ABOUT THIS TASK: Please return the listing exactly as written, but without its pictures.

++++++++

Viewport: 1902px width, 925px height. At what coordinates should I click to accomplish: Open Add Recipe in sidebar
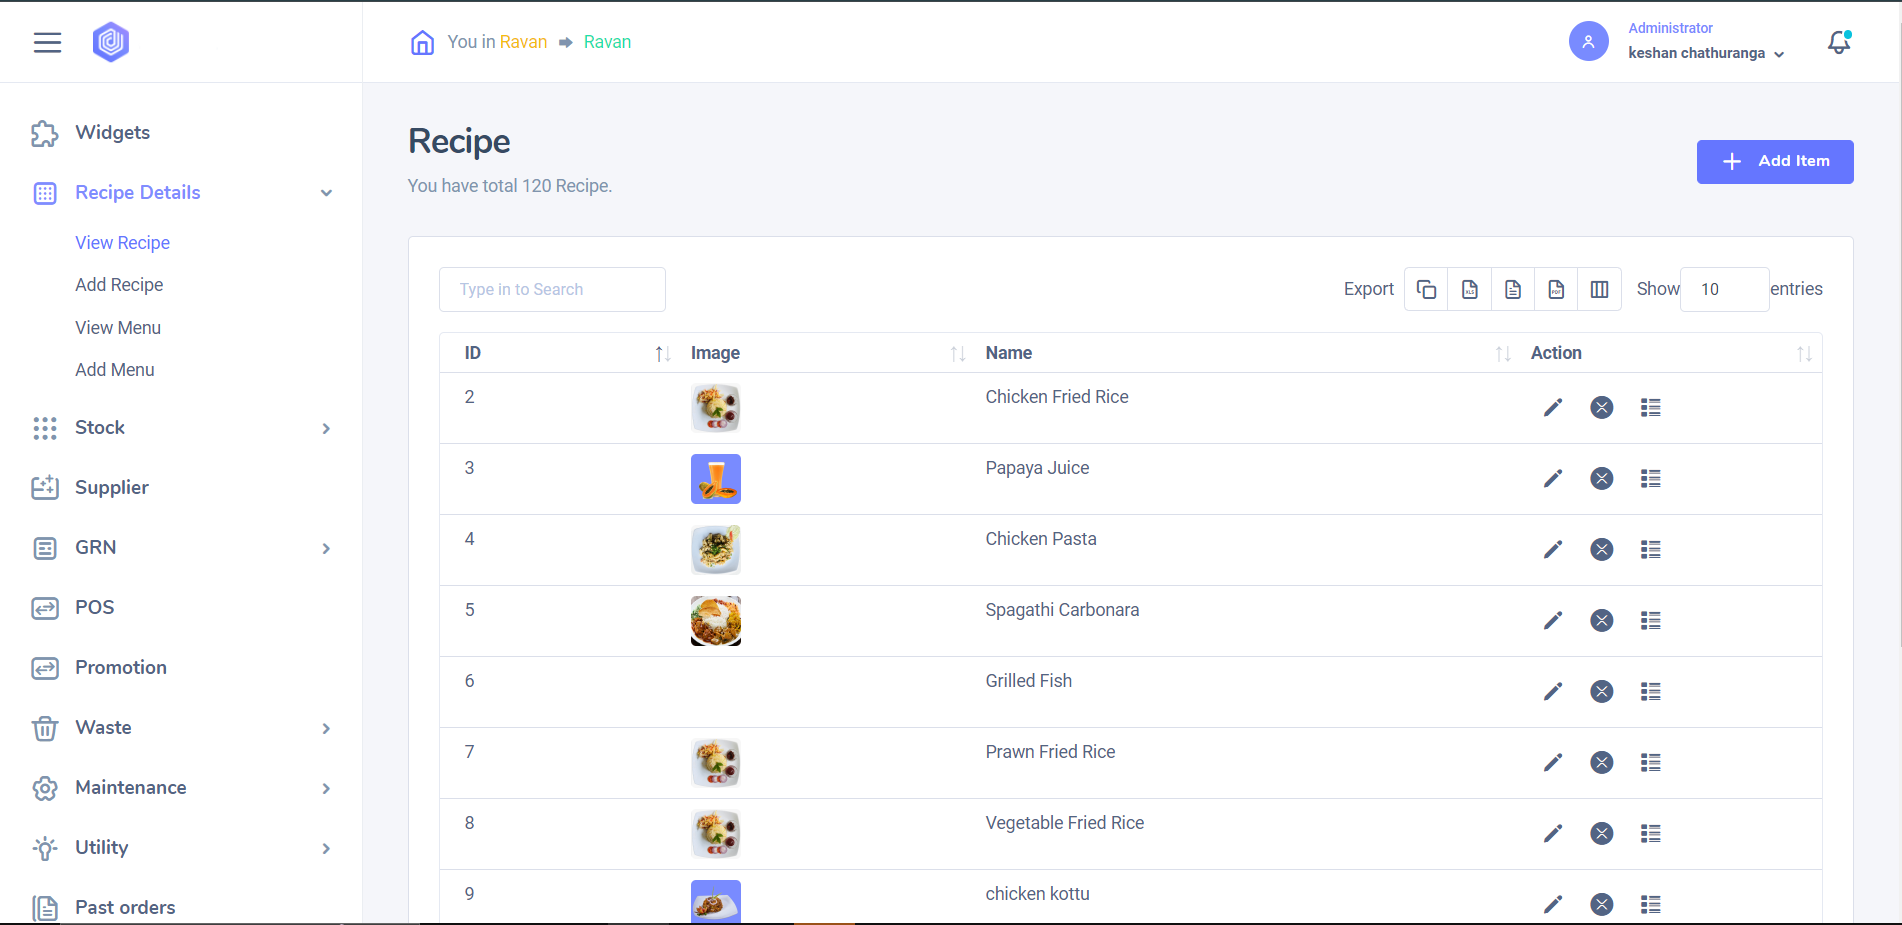click(119, 285)
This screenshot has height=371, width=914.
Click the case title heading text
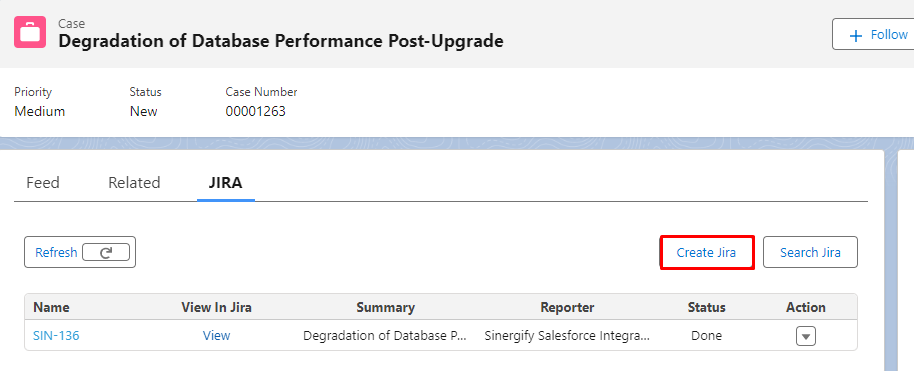click(281, 41)
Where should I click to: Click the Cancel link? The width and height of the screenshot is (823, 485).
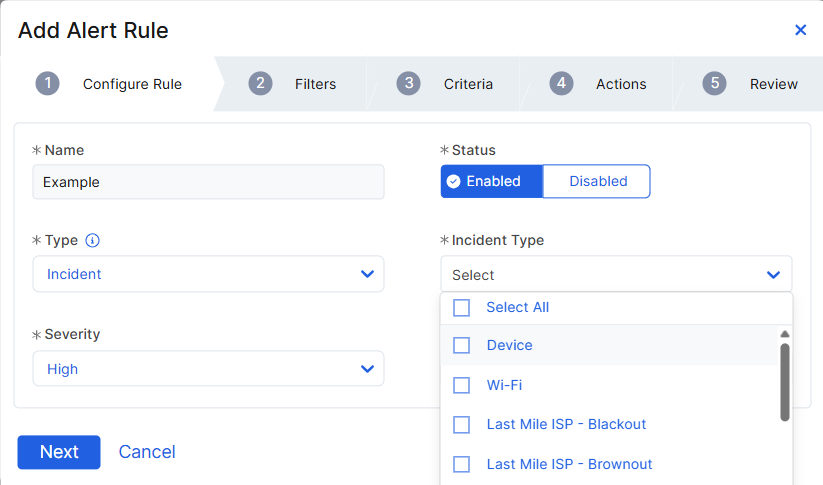coord(147,452)
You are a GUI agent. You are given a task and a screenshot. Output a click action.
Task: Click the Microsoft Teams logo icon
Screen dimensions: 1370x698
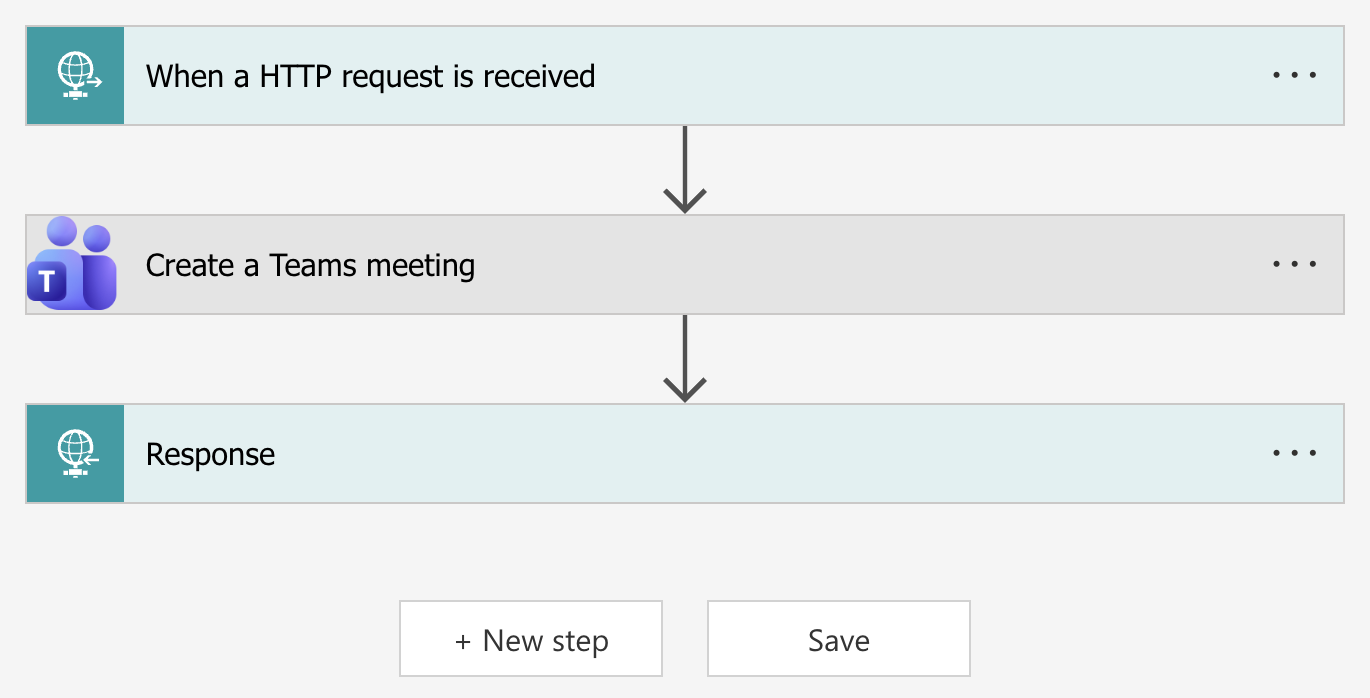(73, 264)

++++++++

RESPONSE:
Viewport: 1902px width, 925px height. At what coordinates should I click to accomplish: Open Add Recipe in sidebar
click(119, 285)
This screenshot has height=371, width=914.
Click the case title heading text
click(281, 41)
Where should I click to: Click the Cancel link? The width and height of the screenshot is (823, 485).
coord(147,452)
You are a GUI agent. You are given a task and a screenshot. Output a click action.
Task: Click the Microsoft Teams logo icon
Screen dimensions: 1370x698
(73, 264)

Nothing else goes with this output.